Ehemaliger Chef der gynäkologischen Abteilung im AK Harburg, Dr. Helmut Kastendieck, ist im Alter von 99 Jahren gestorben

Harburg. Er hat Zehntausende Frauen im schmerzlichsten wie auch glücklichsten Moment ihres Lebens an die Hand genommen. Und eine ganze Generation von Harburgern bei ihrer Geburt begleitet. 38 140 Kinder kamen mit seiner Hilfe auf die Welt. Am 16. November ist Dr. Helmut Kastendieck, ehemaliger Chefarzt der gynäkologischen Abteilung im Allgemeinen Krankenhaus Harburg, im Alter von 99 Jahren gestorben. Er hinterlässt Ehefrau Gisela Kastendieck, vier Kinder, 14 Enkel- und 18 Urenkelkinder. "Mit Helmut Kastendieck verlieren wir eine Persönlichkeit, die in Hamburg bekannt und geachtet war", sagt Bernd-Joachim Hackelöer von der Geburtshülflichen Gesellschaft zu Hamburg. "Er verkörperte mit seiner positiven Einstellung das Sinnbild der Geburtshilfe."

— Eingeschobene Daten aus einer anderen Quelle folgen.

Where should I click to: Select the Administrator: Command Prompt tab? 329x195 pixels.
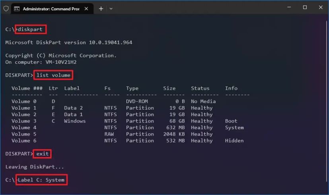pyautogui.click(x=51, y=8)
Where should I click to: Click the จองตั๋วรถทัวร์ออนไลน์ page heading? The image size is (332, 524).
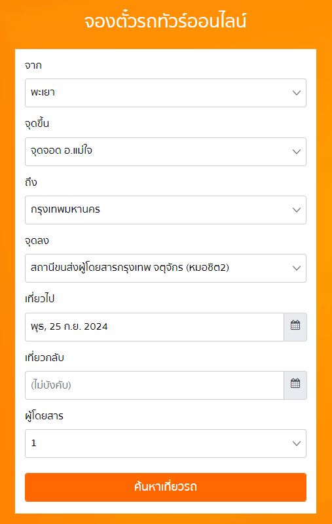(x=165, y=21)
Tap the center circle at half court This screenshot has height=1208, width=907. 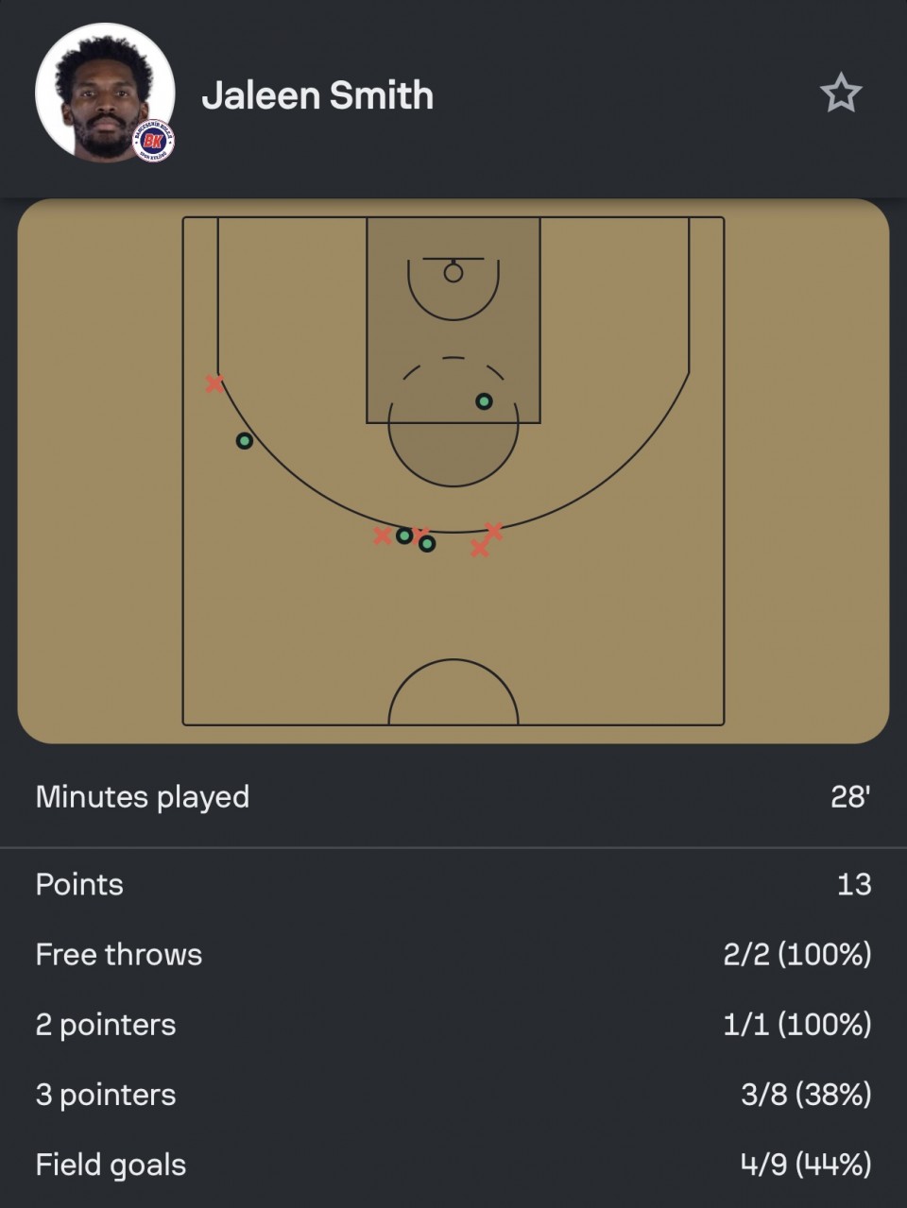(454, 692)
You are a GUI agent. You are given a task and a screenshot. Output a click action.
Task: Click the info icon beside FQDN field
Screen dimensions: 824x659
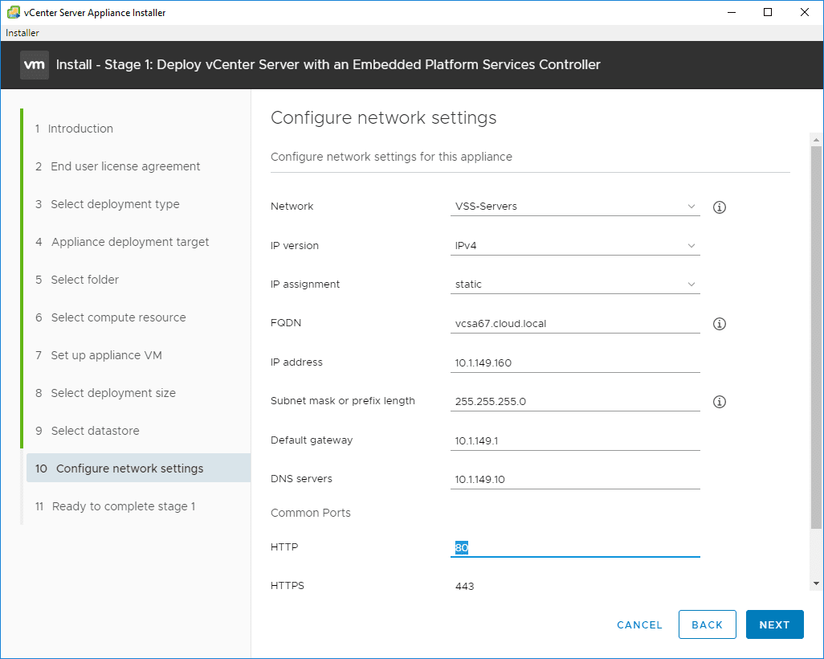tap(720, 324)
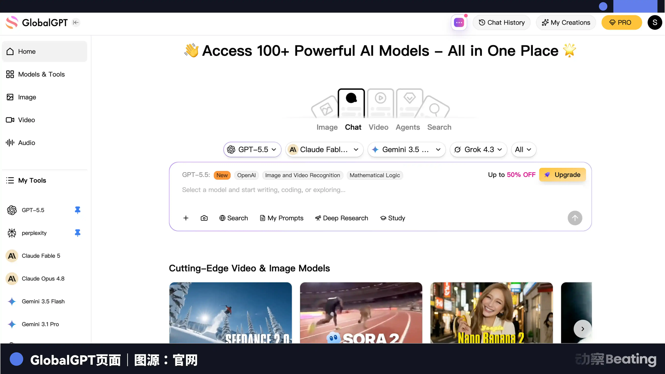Expand the GPT-5.5 model dropdown
Image resolution: width=665 pixels, height=374 pixels.
pos(252,149)
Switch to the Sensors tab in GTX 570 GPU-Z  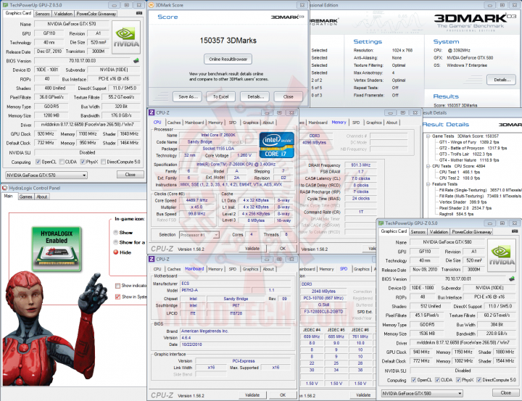pos(43,14)
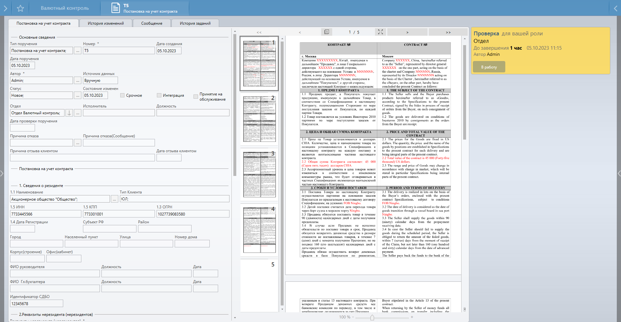Tick Принятие на обслуживание checkbox
621x322 pixels.
click(x=196, y=96)

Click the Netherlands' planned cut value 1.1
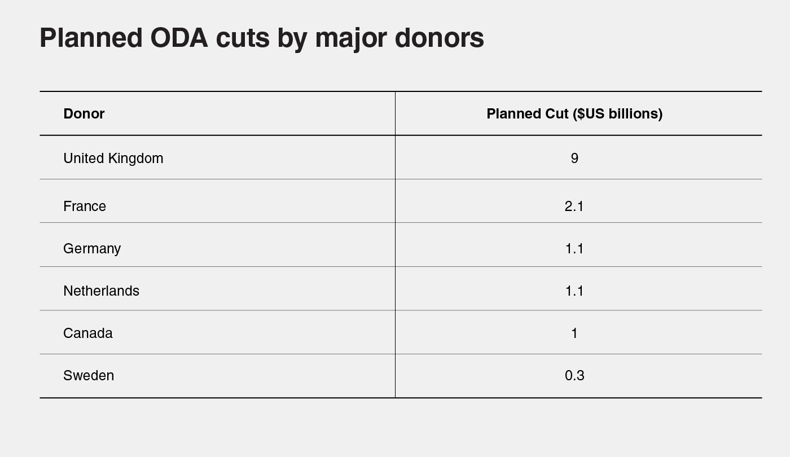click(574, 291)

Geboren wurde Helmut Kastendieck, Sohn eines Pfarrers, am 9. April 1912 in Wilhelmsburg. Sein Vater hatte dort 1911 die heutige St.-Raphael-Gemeinde gegründet und wünschte sich nichts mehr, als dass sein Sohn in seine Fußstapfen treten würde. Doch dieser entschied sich gegen die Theologie. Dem christlichen Glauben und der St.-Katharinen-Kirche blieb er eng verbunden. Der Beruf jedoch, den er stets als Berufung empfand, sollte ein anderer werden. Er studierte Medizin, arbeitete bereits während des Studiums als Krankenwärtergehilfe im Stader Krankenhaus und entschied sich schon früh für die Frauenheilkunde und Geburtshilfe. Weil dieses Fach, wie er selbst einmal sagte, seinen praktischen Erfahrungen entsprach und er außerdem die Frauen um einiges besser verstünde als die Männer. 1937 erfolgten die Promotion und der Beginn der Facharztausbildung an der Universitätsklinik Würzburg. Mit Beginn des Krieges wurde Helmut Kastendieck zur Wehrmacht einberufen und war 1943 als Facharzt in verschiedenen Lazaretten in Paris und Amsterdam eingesetzt. 1944 wurde er habilitiert und gründete 1945 eine geburtshilflich-gynäkologische Fachabteilung am Kreiskrankenhaus Buchholz. Vier Jahre später erfolgte die Berufung zum leitenden Krankenhausarzt am AK Harburg, wo er 28 Jahre praktizierte. Die gynäkologische Abteilung wurde auf 80 Betten ausgebaut. Jährlich begleitete der Arzt 2000 Kinder auf ihrem Weg ins Leben. Fünf Kinder pro Tag. Immer unterstützend an seiner Seite war Ehefrau Gisela, mit der er fast 72 Jahre verheiratet war.

Die Leidenschaft für die Medizin hat er an Kinder und Enkelkinder weitergegeben. Drei seiner vier Kinder sind selbst Mediziner geworden. Von den 14 Enkelkindern haben zwei den Weg ihres Großvaters eingeschlagen, der sowohl bei der Norddeutschen Gesellschaft für Gynäkologie und Geburtshilfe sowie bei der Geburtshülflichen Gesellschaft zu Hamburg Ehrenmitglied war. "Wir werden ihn sehr vermissen", sagt dessen Vorsitzender Prof. Hackelöer. "Er war ein rühriger Mann, interessiert an der Sache und am Menschen." Prof. Volker Lehmann, der 1977 Nachfolger von Helmut Kastendieck wurde, erinnert sich: "Er war ein guter Arzt und Chef, autoritär, aber gütig. Und er war stolz auf seine Familie."